- Born: 10 May 1965 (age 61)
- Education: University of Göttingen
- Known for: attacks on Triple DES, AES, LEVIATHAN, and E0
- Scientific career
- Fields: Computer science
- Workplaces: Bauhaus University, Weimar
- Thesis: Systematische Entwurfsmethoden für praktikable Kryptosysteme (1997)
- Doctoral advisor: Stephan Waack
- Website: www.uni-weimar.de

= Stefan Lucks =

German cryptographer (born 1964)

Stefan Lucks is a researcher in the fields of communications security and cryptography. Lucks is known for his attack on Triple DES, and for extending Lars Knudsen's Square attack to Twofish, a cipher outside the Square family, thus generalising the attack into integral cryptanalysis. He has also co-authored attacks on AES, LEVIATHAN, and the E0 cipher used in Bluetooth devices, as well as publishing strong password-based key agreement schemes.

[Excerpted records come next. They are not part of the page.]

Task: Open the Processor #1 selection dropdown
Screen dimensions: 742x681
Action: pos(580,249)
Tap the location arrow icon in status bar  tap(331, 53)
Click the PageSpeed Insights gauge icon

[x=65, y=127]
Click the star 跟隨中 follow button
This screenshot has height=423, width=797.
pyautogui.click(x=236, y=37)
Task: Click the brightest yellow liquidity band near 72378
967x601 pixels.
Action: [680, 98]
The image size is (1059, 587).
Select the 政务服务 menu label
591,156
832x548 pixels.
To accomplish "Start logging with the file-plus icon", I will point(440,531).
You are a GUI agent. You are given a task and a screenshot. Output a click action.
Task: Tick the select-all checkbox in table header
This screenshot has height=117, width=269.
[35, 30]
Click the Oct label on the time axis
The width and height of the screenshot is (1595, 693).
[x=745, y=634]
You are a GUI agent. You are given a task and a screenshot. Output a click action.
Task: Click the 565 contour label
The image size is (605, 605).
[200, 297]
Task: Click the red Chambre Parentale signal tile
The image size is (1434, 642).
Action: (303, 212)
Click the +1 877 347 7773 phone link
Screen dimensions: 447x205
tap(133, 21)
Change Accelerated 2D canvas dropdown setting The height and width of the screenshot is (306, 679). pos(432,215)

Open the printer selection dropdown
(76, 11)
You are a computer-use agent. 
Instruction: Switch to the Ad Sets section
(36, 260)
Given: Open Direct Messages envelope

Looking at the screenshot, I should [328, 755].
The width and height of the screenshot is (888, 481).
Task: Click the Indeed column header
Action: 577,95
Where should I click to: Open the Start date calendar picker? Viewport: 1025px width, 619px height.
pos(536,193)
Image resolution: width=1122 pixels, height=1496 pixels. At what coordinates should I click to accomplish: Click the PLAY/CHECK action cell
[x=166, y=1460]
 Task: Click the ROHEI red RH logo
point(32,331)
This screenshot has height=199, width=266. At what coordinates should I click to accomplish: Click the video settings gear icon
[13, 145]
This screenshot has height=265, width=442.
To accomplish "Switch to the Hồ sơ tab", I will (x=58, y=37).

Lucks graduated from the University of Dortmund in 1992, and received his PhD at the University of Göttingen in 1997.
After leaving the University of Mannheim Lucks now heads the Chair of Information Security and Cryptography at Bauhaus University, Weimar.

Together with Niels Ferguson, Bruce Schneier and others he developed the Skein hash function as a candidate for the NIST hash function competition.